Hello! I’m currently using a single excel sheet that has thousands of rows of data, but I want to get a subset of that full table. There’s a unique identifier that helps me identify the sections I want to isolate (Visit Services), but I’m not sure how to filter down to just those sections from the entire report. The image below is an example of the report I’m trying to parse the data from.
As you can see, there are 3 different sections from the much larger report that I only want to include in the next step of my workflow. The position of this data isn’t constant, neither is how many rows within each section. Does anyone have any ideas how I can pull these 3 sections into their own output, while ignoring all the other data?
This is the output of my file in KNIME’s excel reader. I know I need to use the row filter node on the column “Table of Contents”, but again, not really sure what my variables should be.
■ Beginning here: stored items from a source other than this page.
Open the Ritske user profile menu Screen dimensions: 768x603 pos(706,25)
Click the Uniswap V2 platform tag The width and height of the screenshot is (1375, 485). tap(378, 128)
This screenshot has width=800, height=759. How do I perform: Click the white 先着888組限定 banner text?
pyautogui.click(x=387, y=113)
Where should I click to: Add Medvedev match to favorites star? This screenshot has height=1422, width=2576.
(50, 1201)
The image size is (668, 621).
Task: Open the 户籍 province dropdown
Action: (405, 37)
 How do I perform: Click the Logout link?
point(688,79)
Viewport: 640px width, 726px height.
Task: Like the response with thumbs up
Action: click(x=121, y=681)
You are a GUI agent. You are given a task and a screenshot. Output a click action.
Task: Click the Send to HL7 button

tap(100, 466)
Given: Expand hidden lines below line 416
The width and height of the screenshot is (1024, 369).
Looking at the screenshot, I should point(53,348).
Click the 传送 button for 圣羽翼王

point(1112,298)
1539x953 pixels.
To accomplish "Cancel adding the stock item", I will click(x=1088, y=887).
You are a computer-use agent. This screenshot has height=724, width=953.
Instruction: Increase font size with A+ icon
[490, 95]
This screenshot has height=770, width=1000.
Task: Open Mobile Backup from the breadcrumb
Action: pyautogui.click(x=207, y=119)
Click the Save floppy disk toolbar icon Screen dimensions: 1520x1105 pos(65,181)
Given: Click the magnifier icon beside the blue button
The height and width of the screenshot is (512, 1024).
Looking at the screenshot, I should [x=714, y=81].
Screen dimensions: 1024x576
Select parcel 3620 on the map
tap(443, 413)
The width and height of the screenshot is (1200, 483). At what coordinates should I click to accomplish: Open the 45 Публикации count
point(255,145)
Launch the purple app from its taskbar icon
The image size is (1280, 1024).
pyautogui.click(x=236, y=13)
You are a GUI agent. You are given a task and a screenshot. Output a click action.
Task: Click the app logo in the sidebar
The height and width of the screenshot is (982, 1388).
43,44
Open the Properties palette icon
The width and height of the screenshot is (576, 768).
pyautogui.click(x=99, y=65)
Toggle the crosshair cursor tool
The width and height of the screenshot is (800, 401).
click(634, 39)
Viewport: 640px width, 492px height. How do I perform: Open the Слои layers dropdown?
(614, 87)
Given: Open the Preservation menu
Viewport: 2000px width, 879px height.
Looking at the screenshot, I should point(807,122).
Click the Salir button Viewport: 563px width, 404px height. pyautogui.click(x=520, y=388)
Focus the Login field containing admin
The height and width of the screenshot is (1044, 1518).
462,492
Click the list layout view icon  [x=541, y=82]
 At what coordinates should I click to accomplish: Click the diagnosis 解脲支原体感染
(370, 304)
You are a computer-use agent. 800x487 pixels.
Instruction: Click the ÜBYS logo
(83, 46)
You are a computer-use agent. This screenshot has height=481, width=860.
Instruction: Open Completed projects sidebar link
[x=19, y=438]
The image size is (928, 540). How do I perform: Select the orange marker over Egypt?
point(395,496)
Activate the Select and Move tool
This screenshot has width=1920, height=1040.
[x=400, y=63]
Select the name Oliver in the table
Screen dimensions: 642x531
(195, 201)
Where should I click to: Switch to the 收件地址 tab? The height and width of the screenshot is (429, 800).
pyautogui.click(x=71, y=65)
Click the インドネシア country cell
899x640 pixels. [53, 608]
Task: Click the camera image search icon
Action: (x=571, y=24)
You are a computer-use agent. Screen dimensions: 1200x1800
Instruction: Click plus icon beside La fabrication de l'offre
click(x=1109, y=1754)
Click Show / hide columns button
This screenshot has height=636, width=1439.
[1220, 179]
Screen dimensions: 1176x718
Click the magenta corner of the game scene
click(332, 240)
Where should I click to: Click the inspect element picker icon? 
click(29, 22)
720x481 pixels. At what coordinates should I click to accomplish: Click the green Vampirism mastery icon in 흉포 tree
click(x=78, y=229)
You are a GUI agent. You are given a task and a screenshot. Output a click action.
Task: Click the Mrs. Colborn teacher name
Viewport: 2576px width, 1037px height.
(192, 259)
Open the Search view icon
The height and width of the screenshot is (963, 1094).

Any advice would be greatly appreciated.
The key will be to identify a start (and stop) line and assign your ID or Rownumber to it and if necessary fill the lines in between with the help of the missing value node.
Here is a somewhat similar example.
Or maybe you upload your excel file here (deleting sensitive information first) and we could try a few things.
Here’s a VERY stripped version of the report (again, normally thousands of rows), but the format and placement of data match exactly what it would look like in the “wild” if you want to mess with this a bit as well. I’ll give your solution a shot and let you know if I run into any issues. Thanks for the reply!!
As I can see, the first example and the last one are not formatted the same way. In the second one, many cells in the first two columns are vertically merged, so - for example - only the first row of group “A” has the letter “A” in the first column.
@mvaldes I tried a few things and came up with this. But I fear if your Excel files do not al have this exact structure it can get more complicated. You might try to better identify the headers of the column if they might shift. Also the two screenshots you provided do not seem to be from the same file.
So I think you will have to invest some more work.
Key to the approach might be to mark the blocks you have by a rule filter (what would a start of a table block look like). In this case it is the term “DAY*” in a column
then copy the RowIndex to all the cells that are following so you can ‘mark’ a table block. And you can take it from there. There are some more complex examples on the forum. And since there questions appear a lot lately I might compile a list or a tutorial. You might search the forum until then.